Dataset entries
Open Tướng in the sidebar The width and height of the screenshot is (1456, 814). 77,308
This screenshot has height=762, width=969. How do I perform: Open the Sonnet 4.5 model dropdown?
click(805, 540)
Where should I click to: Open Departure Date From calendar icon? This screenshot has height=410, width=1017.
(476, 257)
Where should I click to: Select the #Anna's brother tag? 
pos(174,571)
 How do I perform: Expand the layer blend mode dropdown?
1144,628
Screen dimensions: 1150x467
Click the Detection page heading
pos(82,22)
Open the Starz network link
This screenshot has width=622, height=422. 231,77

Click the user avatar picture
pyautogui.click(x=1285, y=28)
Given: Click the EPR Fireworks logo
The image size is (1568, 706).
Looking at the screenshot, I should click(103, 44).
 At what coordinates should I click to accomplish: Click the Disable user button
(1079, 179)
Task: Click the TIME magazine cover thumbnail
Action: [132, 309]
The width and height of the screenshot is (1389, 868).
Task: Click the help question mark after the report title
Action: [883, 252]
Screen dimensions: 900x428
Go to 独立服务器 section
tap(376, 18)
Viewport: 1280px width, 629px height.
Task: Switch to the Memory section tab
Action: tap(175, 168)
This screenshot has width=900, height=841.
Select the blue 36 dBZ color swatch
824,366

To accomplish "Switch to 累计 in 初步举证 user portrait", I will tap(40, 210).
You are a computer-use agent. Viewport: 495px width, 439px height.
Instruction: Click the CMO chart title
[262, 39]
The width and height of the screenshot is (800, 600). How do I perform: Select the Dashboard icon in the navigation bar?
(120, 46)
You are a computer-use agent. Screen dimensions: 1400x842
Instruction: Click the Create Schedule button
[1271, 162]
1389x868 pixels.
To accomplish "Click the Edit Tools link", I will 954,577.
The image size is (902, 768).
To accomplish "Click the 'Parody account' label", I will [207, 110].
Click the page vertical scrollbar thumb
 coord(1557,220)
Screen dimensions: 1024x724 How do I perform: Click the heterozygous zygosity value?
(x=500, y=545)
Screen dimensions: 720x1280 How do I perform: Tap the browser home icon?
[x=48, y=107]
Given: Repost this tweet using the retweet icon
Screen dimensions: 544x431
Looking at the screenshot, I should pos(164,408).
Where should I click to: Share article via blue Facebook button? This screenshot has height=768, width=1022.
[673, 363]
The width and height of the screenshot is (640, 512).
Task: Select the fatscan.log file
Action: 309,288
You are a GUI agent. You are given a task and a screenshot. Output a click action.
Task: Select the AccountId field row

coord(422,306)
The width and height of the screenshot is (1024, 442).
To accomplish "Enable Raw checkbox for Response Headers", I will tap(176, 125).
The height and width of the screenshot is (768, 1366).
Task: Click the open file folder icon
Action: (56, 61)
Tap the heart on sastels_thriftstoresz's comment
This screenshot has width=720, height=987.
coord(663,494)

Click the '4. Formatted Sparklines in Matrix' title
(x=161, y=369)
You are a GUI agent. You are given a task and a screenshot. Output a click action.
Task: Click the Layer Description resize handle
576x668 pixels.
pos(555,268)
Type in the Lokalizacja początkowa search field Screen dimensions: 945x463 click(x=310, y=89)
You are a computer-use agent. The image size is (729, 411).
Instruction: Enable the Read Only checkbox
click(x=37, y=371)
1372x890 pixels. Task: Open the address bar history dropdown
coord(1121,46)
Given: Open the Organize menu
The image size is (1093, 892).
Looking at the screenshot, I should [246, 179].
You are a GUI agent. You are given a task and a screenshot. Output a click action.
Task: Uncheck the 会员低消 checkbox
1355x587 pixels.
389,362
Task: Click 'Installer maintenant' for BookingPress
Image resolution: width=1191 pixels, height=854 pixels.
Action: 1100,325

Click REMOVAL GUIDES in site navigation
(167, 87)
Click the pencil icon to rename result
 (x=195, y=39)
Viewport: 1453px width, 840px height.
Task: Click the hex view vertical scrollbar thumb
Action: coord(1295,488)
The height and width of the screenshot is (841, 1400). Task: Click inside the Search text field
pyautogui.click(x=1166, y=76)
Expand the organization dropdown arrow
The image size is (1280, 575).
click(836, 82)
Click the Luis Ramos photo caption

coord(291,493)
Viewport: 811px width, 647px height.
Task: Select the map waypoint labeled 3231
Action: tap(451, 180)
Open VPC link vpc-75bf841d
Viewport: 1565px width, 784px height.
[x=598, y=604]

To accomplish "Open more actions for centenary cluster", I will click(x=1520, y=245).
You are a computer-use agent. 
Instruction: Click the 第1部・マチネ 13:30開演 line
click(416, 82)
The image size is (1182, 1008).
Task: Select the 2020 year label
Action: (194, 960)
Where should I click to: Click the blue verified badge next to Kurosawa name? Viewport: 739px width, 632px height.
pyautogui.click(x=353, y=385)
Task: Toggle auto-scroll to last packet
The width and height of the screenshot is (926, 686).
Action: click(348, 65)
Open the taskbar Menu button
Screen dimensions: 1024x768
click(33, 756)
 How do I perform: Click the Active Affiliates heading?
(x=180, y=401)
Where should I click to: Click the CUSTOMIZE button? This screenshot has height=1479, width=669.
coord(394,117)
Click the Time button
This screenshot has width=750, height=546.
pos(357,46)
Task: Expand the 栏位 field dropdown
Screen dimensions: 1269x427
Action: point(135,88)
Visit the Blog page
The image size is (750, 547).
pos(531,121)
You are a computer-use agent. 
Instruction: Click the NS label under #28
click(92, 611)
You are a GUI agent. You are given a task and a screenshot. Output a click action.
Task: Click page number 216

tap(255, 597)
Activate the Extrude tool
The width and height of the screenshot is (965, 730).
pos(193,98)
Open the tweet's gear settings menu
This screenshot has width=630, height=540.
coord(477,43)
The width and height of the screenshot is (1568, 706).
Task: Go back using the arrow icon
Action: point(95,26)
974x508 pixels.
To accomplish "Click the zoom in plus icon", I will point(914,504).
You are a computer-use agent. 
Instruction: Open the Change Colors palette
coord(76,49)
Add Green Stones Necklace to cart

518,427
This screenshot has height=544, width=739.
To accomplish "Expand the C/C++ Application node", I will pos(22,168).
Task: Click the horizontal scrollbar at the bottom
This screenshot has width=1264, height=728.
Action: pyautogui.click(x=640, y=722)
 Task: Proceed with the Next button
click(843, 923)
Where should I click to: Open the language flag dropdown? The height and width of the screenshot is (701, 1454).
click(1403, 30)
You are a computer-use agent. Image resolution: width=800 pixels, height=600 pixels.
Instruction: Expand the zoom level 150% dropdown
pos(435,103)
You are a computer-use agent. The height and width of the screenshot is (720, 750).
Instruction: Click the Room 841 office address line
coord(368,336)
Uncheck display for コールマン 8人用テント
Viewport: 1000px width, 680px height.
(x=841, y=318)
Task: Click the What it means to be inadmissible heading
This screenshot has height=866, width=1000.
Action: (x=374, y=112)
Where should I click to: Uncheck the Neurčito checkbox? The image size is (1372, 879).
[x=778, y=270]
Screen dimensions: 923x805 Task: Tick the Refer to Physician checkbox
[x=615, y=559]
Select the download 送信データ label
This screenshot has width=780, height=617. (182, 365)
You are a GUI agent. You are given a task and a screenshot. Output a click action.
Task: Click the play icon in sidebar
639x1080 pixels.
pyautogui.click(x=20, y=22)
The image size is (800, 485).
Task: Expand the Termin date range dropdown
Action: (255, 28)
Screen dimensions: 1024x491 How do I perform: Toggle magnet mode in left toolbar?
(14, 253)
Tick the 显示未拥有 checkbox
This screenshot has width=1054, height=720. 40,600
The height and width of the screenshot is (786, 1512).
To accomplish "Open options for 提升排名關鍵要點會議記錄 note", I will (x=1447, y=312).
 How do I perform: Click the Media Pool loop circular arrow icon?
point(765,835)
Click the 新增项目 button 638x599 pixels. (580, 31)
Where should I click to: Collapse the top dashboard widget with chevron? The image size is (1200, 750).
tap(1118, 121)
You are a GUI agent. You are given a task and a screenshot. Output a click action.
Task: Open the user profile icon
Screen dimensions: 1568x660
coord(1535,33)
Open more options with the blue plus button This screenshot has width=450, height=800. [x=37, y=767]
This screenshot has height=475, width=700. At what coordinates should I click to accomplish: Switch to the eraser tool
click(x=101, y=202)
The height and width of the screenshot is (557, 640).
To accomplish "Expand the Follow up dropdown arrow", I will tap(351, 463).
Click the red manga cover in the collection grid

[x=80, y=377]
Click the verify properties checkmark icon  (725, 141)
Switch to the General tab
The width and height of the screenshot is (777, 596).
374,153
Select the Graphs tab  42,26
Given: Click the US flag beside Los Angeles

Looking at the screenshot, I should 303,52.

EXERCISE INSTRUCTIONS -> Repeat exactly the lines above from the one with "974x508 pixels." up to and including the one with "Task: Click the horizontal". No other line belongs in the reply.

WRITTEN ANSWER ->
974x508 pixels.
To accomplish "Click the zoom in plus icon", I will point(914,504).
You are a computer-use agent. 
Instruction: Open the Change Colors palette
coord(76,49)
Add Green Stones Necklace to cart

518,427
This screenshot has height=544, width=739.
To accomplish "Expand the C/C++ Application node", I will pos(22,168).
Task: Click the horizontal scrollbar at the bottom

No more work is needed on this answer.